Tapi Washington akan membiarkan Israel menyerang target-target terkait Iran di Yaman, Suriah, Irak, dan tentu saja Lebanon.
Sebagaimana halnya serangan bom penyeranta, walky talky, dan peranti elekronik lain ke Lebanon beberapa waktu lalu, semua dikerjakan Israel atas restu Gedung Putih.
Begitu pula eksekusi Sayyid Hassan Nasrallah, pemimpin Hizbullah Lebanon, juga dilaksanakan pasti setelah mendapat persetujuan pemimpin Amerika Serikat.
Ini jamak terjadi, sekalipun semua elemen elite negeri Paman Sam menepis keterlibatan mereka. Ini sudah rahasia umum bertahun-tahun dari kebijakan ambiguitas ala Amerika.

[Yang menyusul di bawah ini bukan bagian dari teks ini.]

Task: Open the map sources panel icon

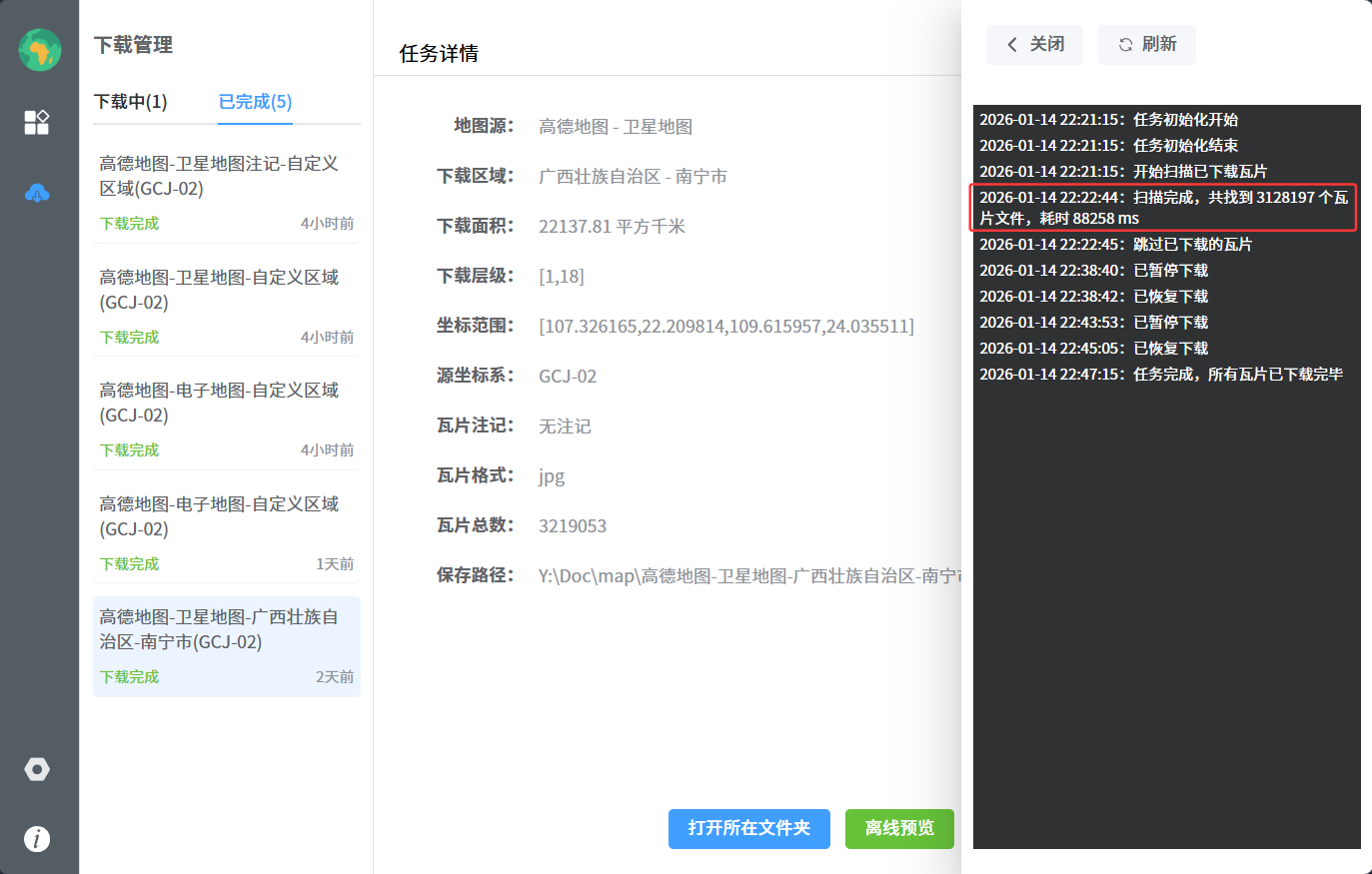Action: (x=37, y=122)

Gaya politik mendua terlihat saat Presiden Joe Biden memerintahkan Pentagon membantu Israel menembak rudal-rudal yang diluncurkan Iran sebelum mencapai Israel.

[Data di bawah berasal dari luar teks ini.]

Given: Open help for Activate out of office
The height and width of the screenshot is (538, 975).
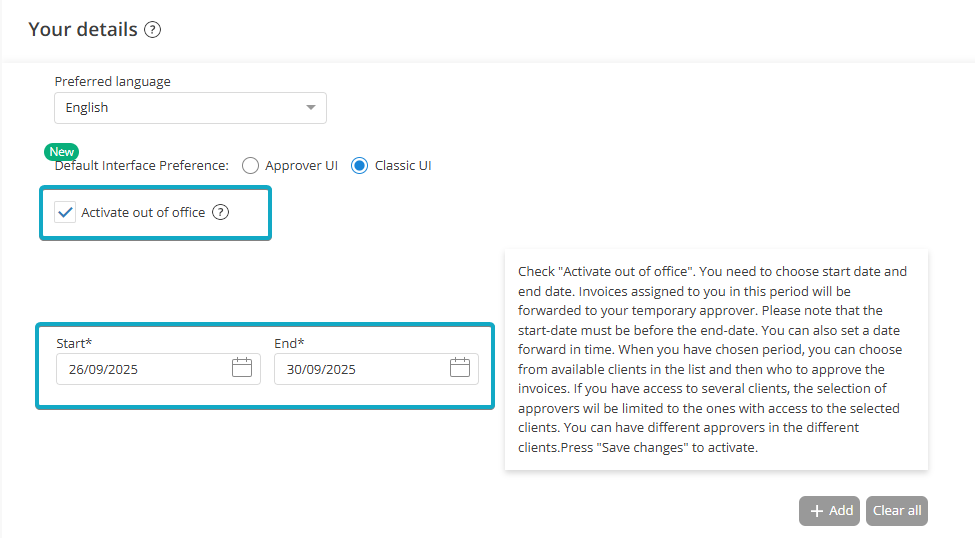Looking at the screenshot, I should click(x=221, y=212).
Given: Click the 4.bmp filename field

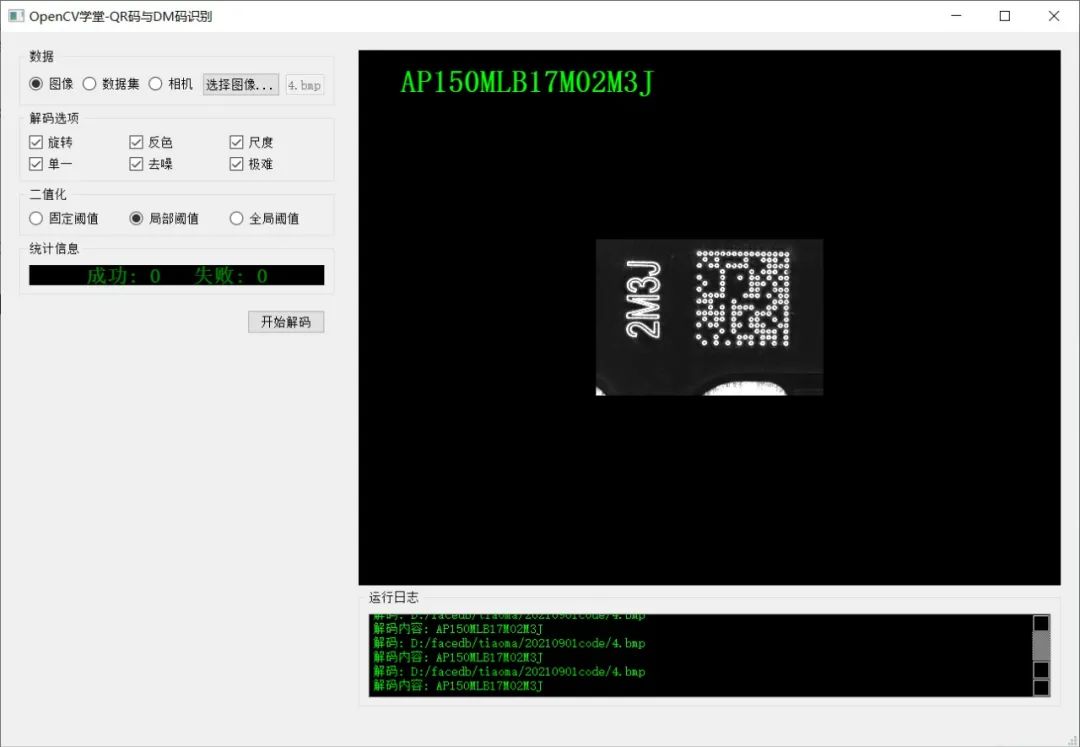Looking at the screenshot, I should pos(304,85).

Teheran menyatakan, sudah memberitahu Amerika lewat saluran diplomatik perihal rencana mereka menyerang Israel, beberapa saat sebelum tombol peluncuran rudal ditekan.

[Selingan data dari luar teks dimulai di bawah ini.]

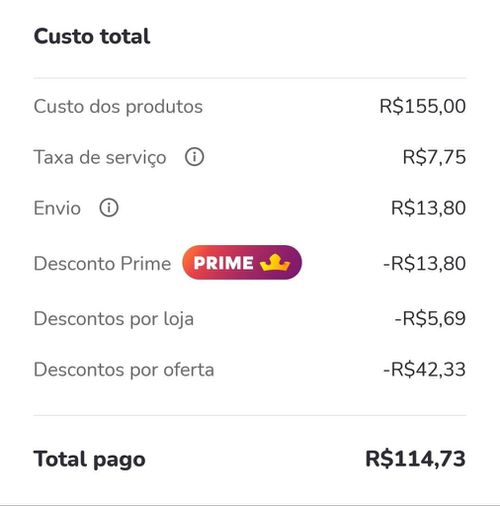
Task: Click the -R$13,80 Prime discount value
Action: point(425,263)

Sejumlah rudal balistik Iran akhirnya rontok di wilayah Yordania, gurun Negev, dan sebagian hancur dan jatuh akibat cegatan rudal Israel, Yordania, kapal perang Inggris maupun Amerika.
Iran mengklaim 90 persen rudal mereka menghantam target. Video yang beredar menunjukkan sistem pertahanan Kubah Besi atau Iron Dome Israel kedodoran menangkis serangan Iran ini.
Lalu, apa yang akan dilakukan Amerika menghadapi Israel yang marah dan ingin membalas serangan Iran itu?
Kita bisa melihat dari apa yang terjadi di Sidang Darurat Dewan Keamanan PBB di New York Rabu malam WIB.
Pernyataan-pernyataan tajam muncul di antara diplomat AS, Rusia, Aljazair, Inggris, dan lain-lain.
Duta Besar AS untuk PBB, Linda Thomas-Greenfield, mengutuk serangan Iran ke Israel. Ia mengajak Dewan Keamanan PBB mengeluarkan pernyataan kutukan terhadap Iran.
Apa yang dilakukan Iran menurutnya aksi terorisme, bukan usaha membela diri, sehingga tidak bisa diterima untuk alasan apapun.
Linda Thomas-Greenfield mengemukakan pendirian Amerika Serikat yang membela hak Israel untuk mempertahankan diri atas serangan itu.